**PROBLEM TO SOLVE:**
Copy the part of the passage on RNA-based blood tests starting with "Genomic technologies enabling" and going on through "with these methods.", word for word.

#### PAGE EXTRACT

Genomic technologies enabling relatively simple, rapid, and costeffective high-throughput testing of RNA-based multiplexed signatures in blood samples would greatly facilitate wide-scale adoption of molecular diagnostic tests in clinical medicine. Tests like CardioDx’ Corus CAD and CAREDx’ Allomap represent the first generation of products designed to improve diagnosis, predict therapeutic response, monitor drug responses in patients, and determine disease prognosis from a simple blood draw. This emerging class of tests known as IVDMIA tests is demonstrating value in clinical applications, and many researchers are developing assays with these methods.
One group of researchers, Shi et al., recently reported the development of blood-based, three-gene signatures for the noninvasive detection of early human hepatocellular carcinoma. These scientists used comprehensive gene expression profiling of purified RNA of peripheral blood mononuclear cells (PBMCs). Gene signatureswere developed through bioinformatics-driven approaches, and their diagnostic value was evaluated by custom-designed, quantitative, multiplex PCR assays.
But several factors including the technical complexity of current testing platforms, the high cost of materials and labor to perform them, and the limited availability of validated tests limit wide clinical use of RNA-based expression signatures. Other limitations include the need for RNA stabilization by freezing or by addition of a chemical denaturant that inactivates RNases. These chemical denaturants inhibit downstream amplification and assay methods.

########
#### RAW DATA

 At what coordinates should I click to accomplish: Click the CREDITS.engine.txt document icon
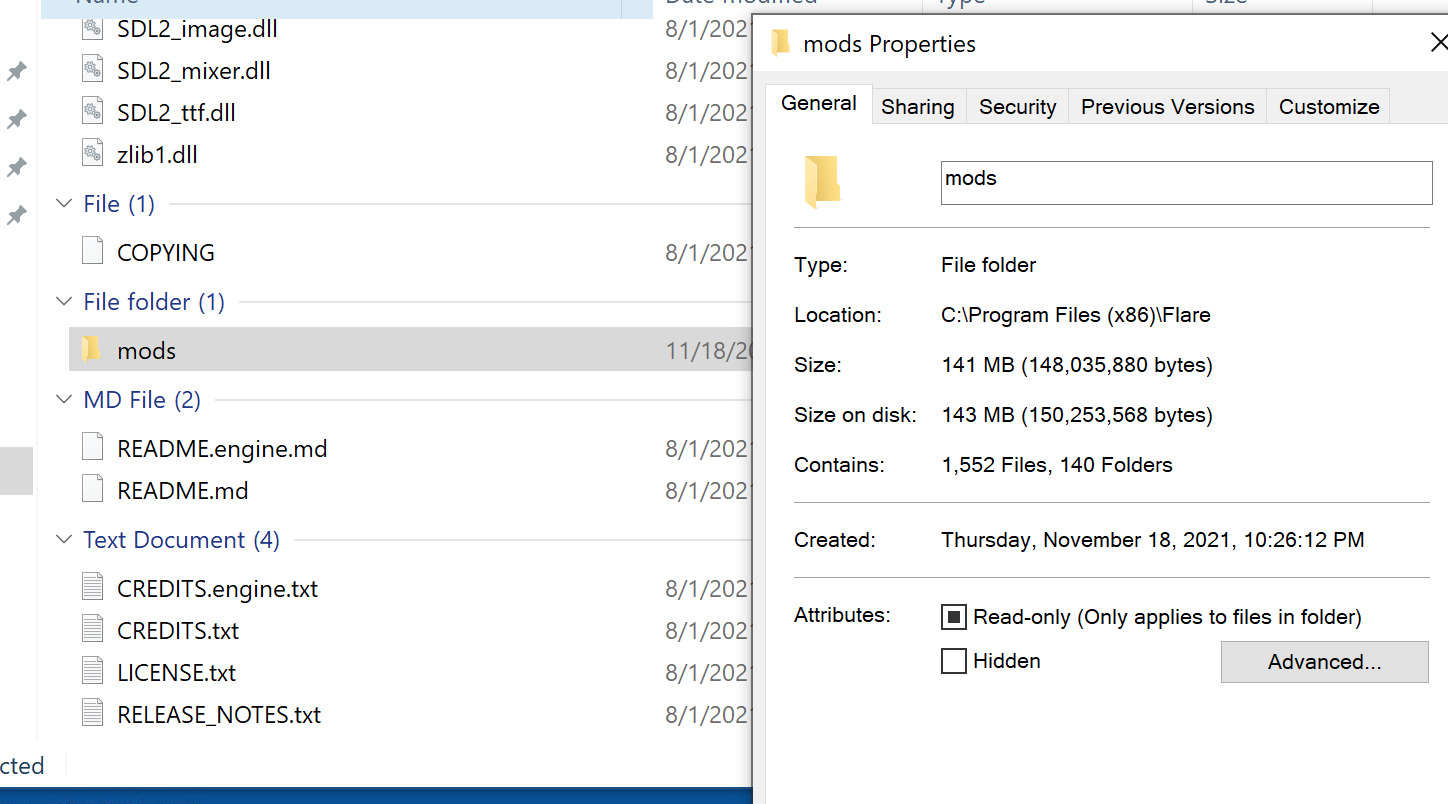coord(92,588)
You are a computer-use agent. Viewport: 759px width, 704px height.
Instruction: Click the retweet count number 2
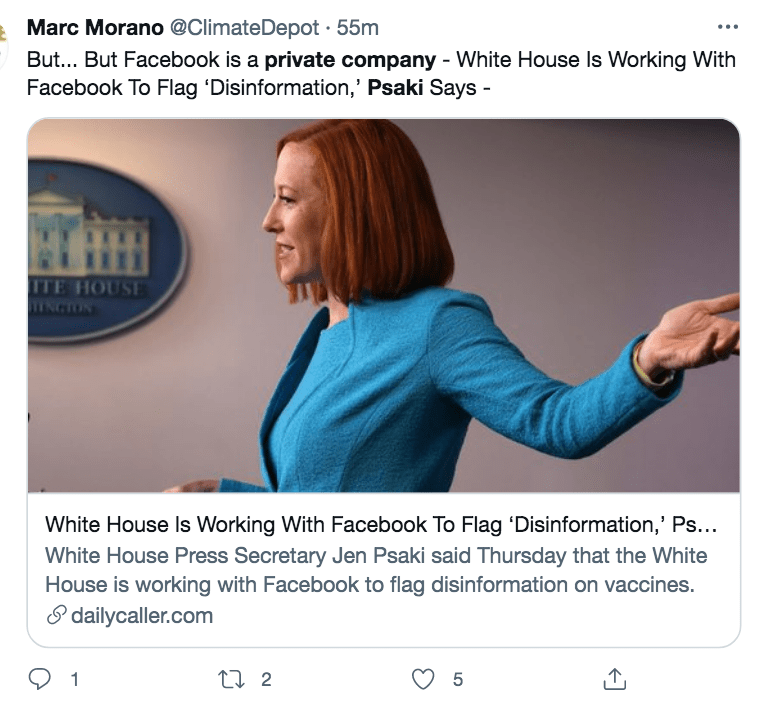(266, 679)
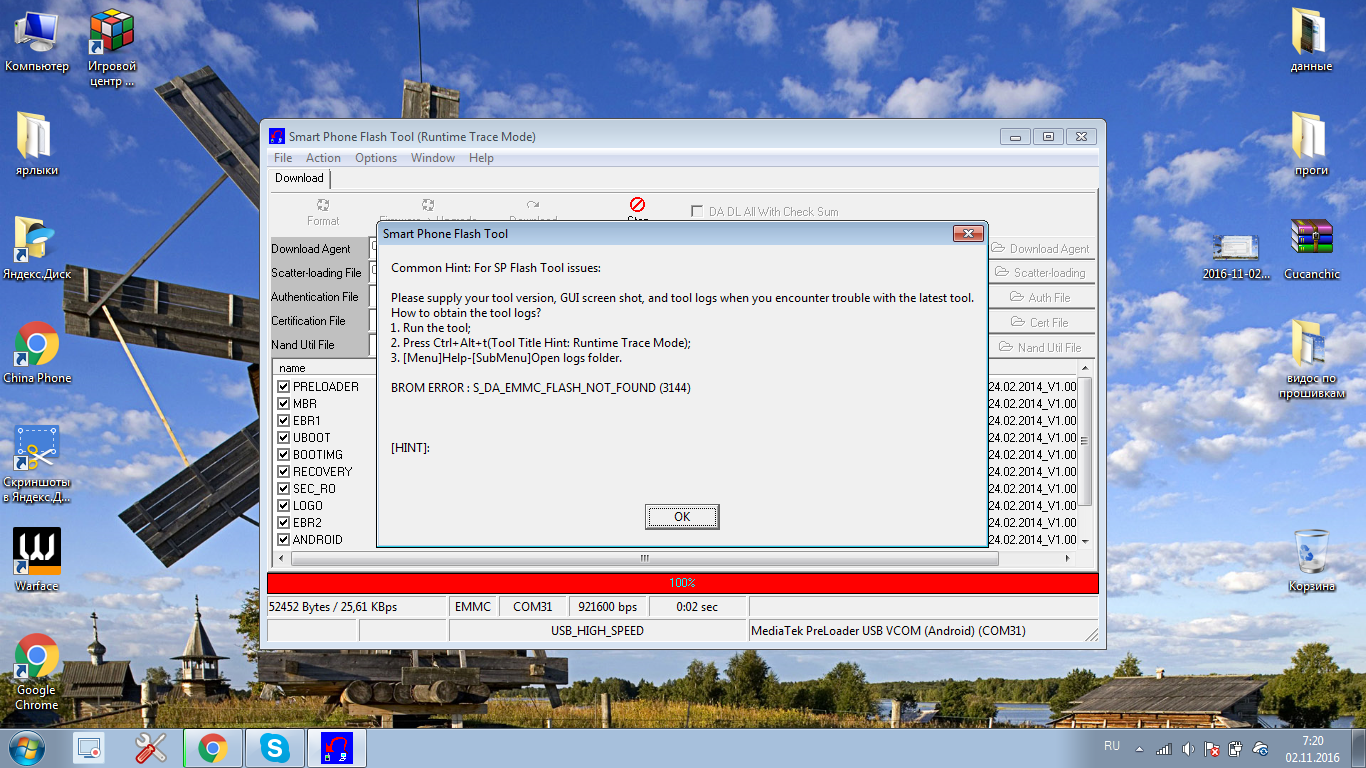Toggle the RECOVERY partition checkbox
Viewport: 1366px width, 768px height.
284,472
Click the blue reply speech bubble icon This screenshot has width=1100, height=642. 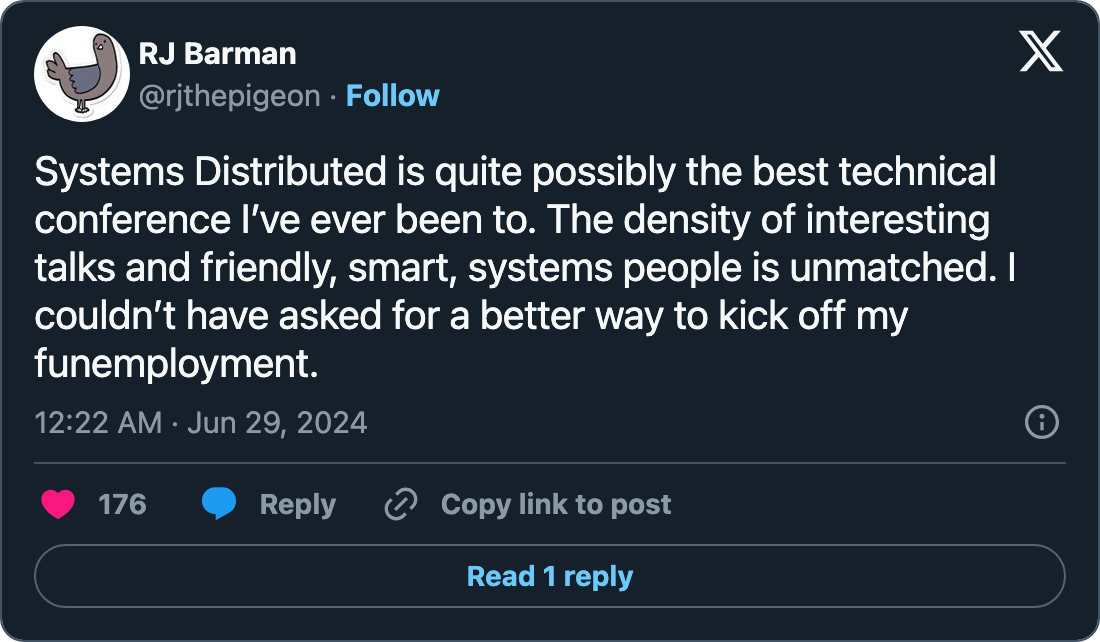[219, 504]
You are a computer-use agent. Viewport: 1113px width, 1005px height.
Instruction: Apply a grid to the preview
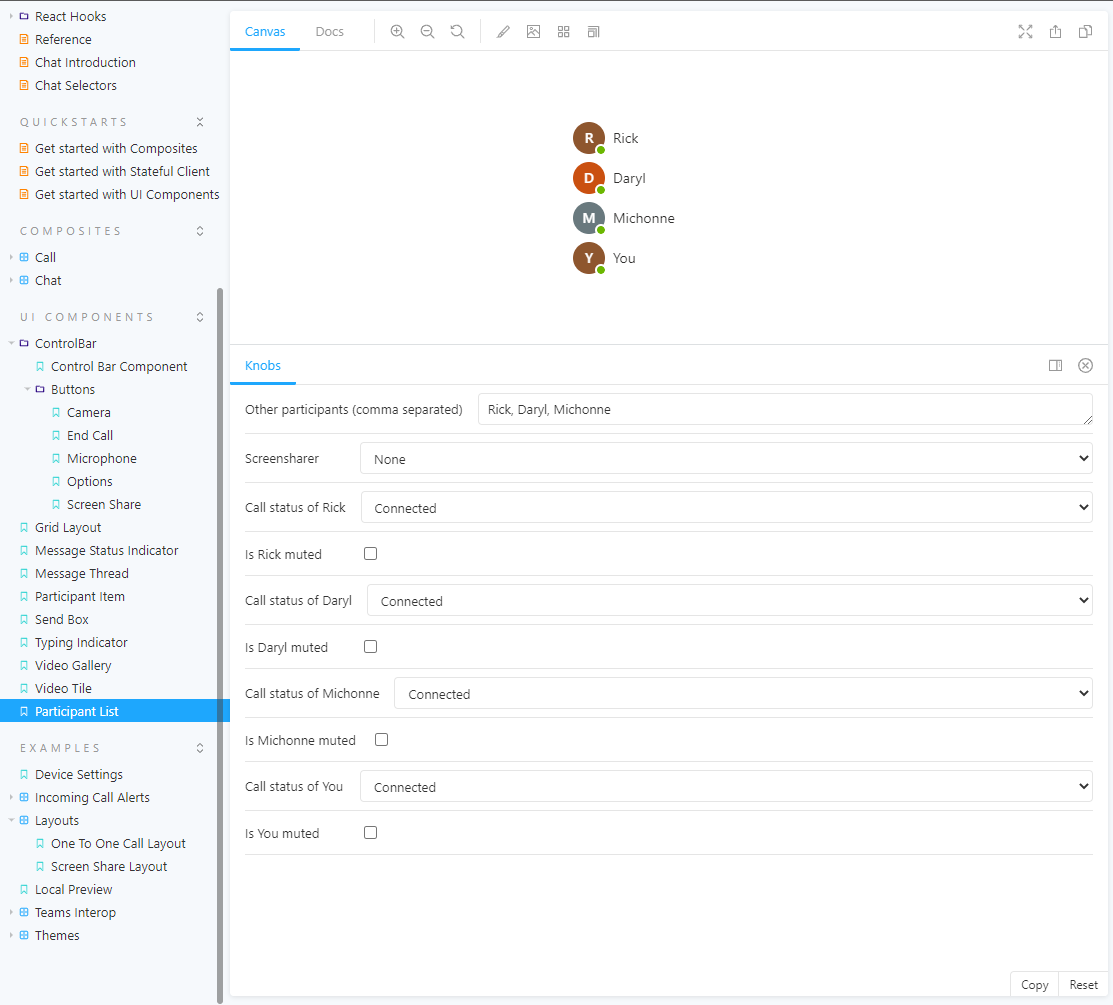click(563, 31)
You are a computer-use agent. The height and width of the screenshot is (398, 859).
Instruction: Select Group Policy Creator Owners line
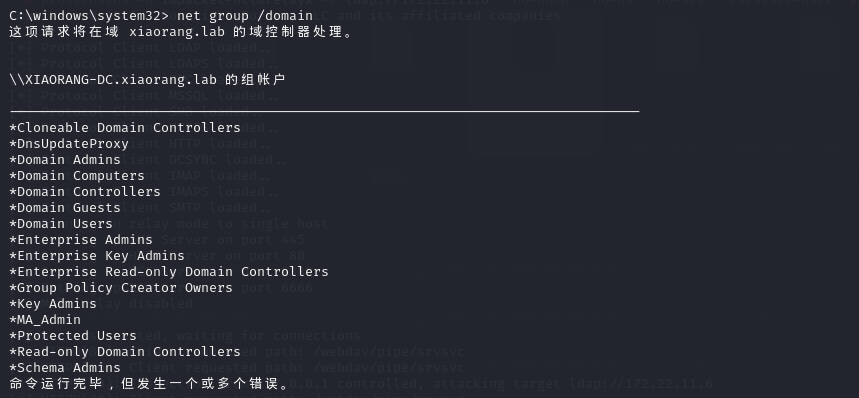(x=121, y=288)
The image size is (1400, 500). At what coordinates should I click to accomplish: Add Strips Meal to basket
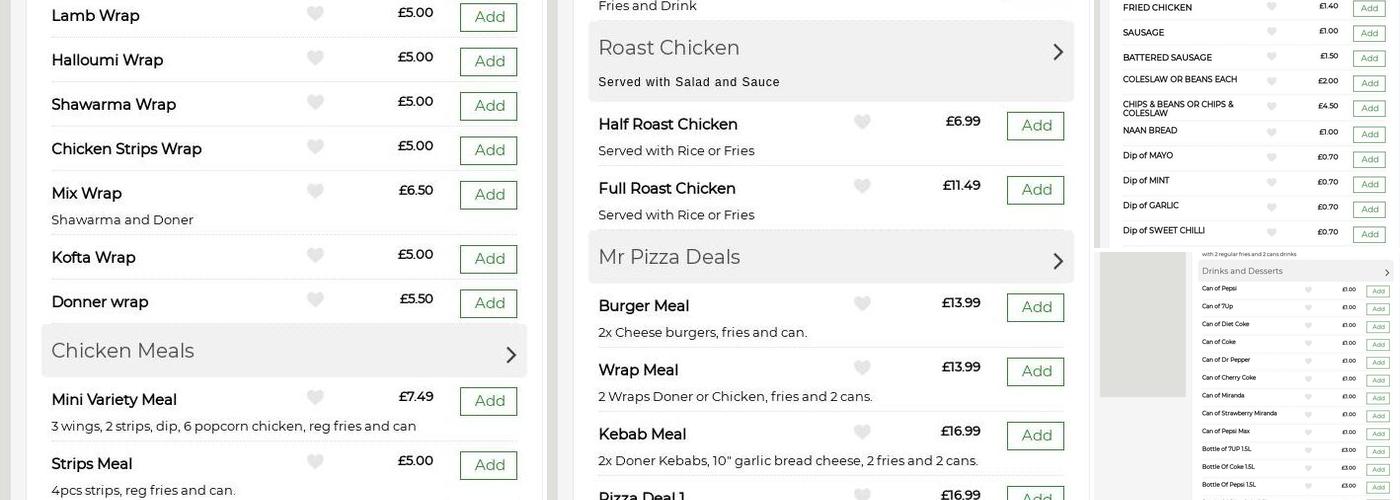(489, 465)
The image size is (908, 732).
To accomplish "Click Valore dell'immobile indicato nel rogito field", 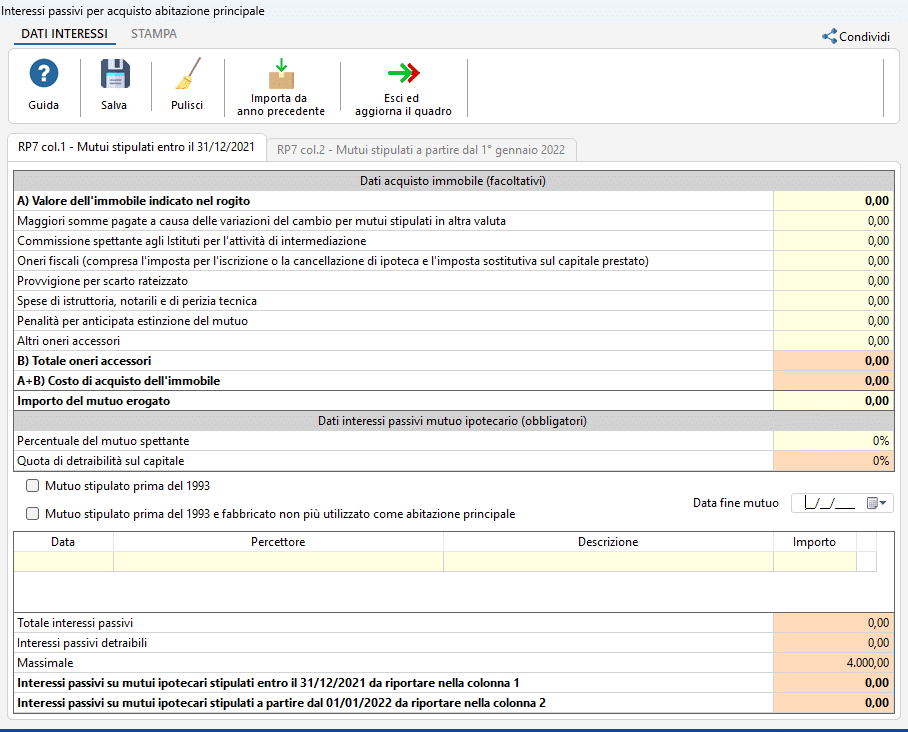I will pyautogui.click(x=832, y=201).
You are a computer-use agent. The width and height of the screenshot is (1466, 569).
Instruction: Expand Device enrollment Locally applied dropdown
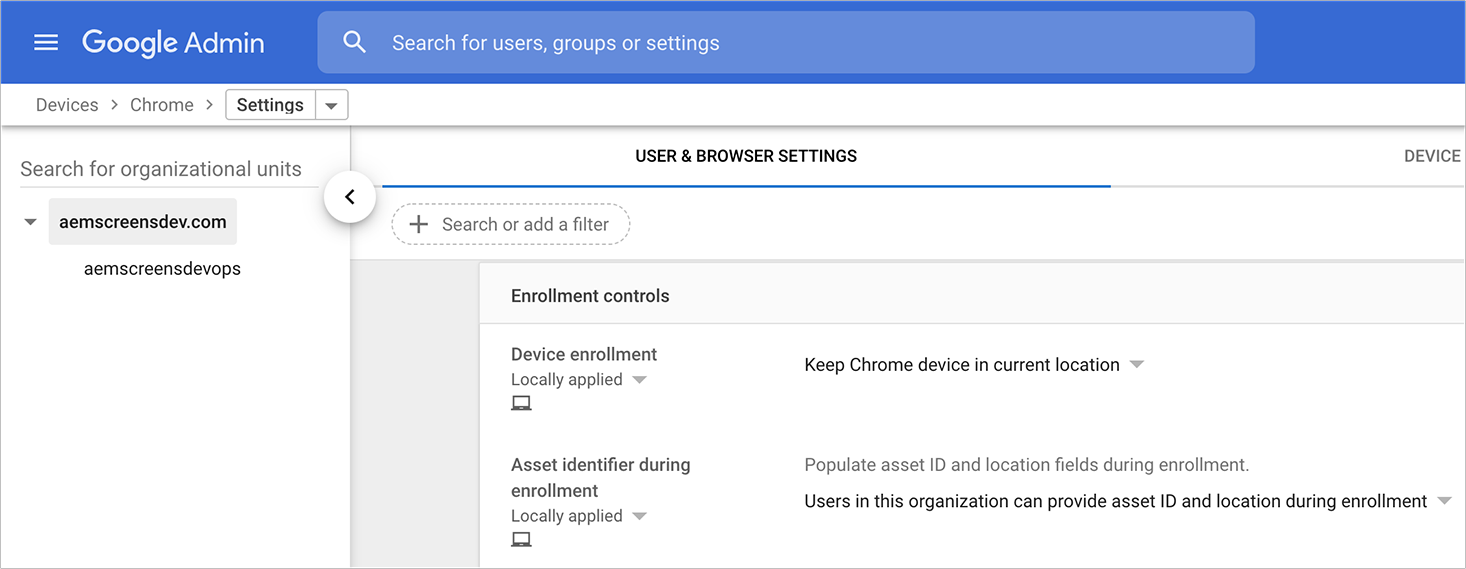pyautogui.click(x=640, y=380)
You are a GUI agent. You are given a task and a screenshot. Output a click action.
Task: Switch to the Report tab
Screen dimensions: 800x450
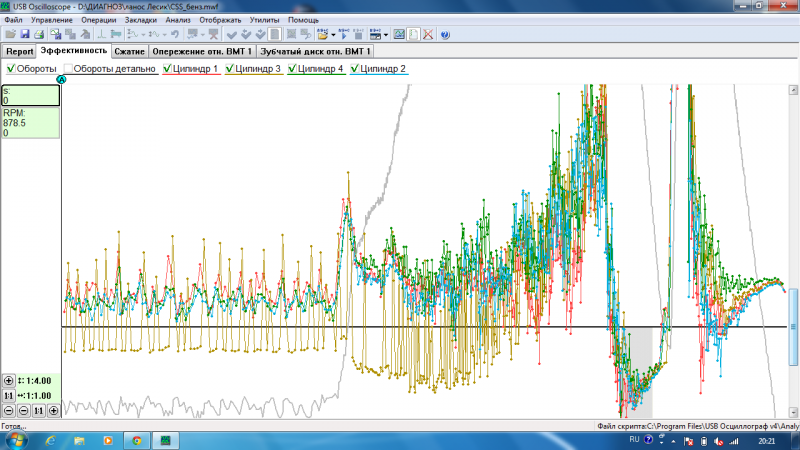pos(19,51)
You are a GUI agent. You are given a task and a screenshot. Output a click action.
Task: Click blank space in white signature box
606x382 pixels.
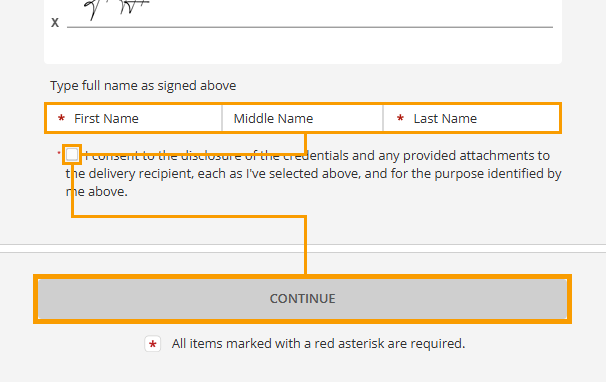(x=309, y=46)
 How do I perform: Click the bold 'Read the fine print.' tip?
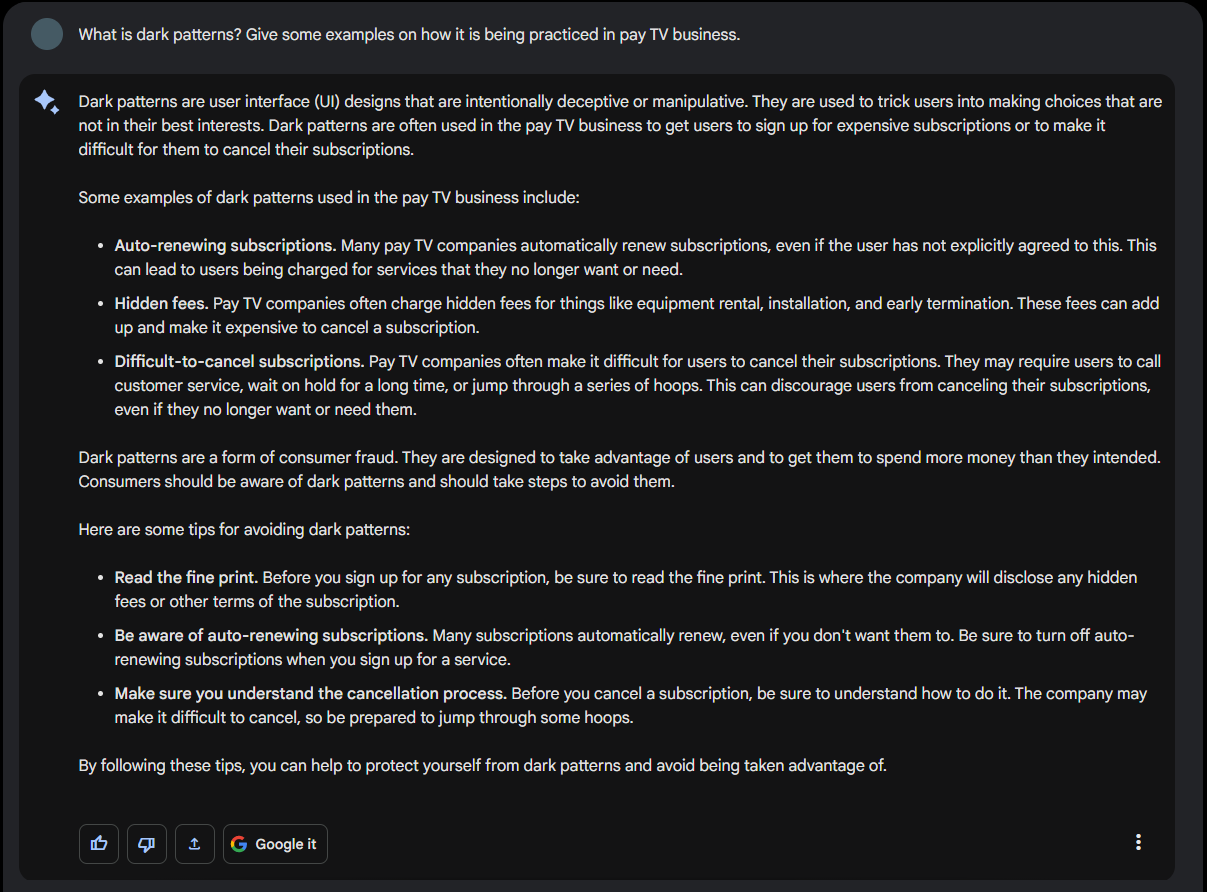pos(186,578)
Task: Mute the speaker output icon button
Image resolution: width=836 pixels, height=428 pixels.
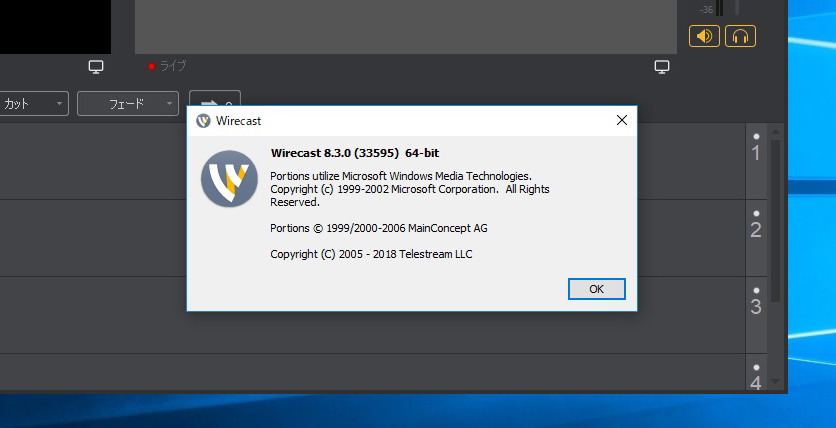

########

**WRITTEN ANSWER:**
Genomic technologies enabling relatively simple, rapid, and costeffective high-throughput testing of RNA-based multiplexed signatures in blood samples would greatly facilitate wide-scale adoption of molecular diagnostic tests in clinical medicine. Tests like CardioDx’ Corus CAD and CAREDx’ Allomap represent the first generation of products designed to improve diagnosis, predict therapeutic response, monitor drug responses in patients, and determine disease prognosis from a simple blood draw. This emerging class of tests known as IVDMIA tests is demonstrating value in clinical applications, and many researchers are developing assays with these methods.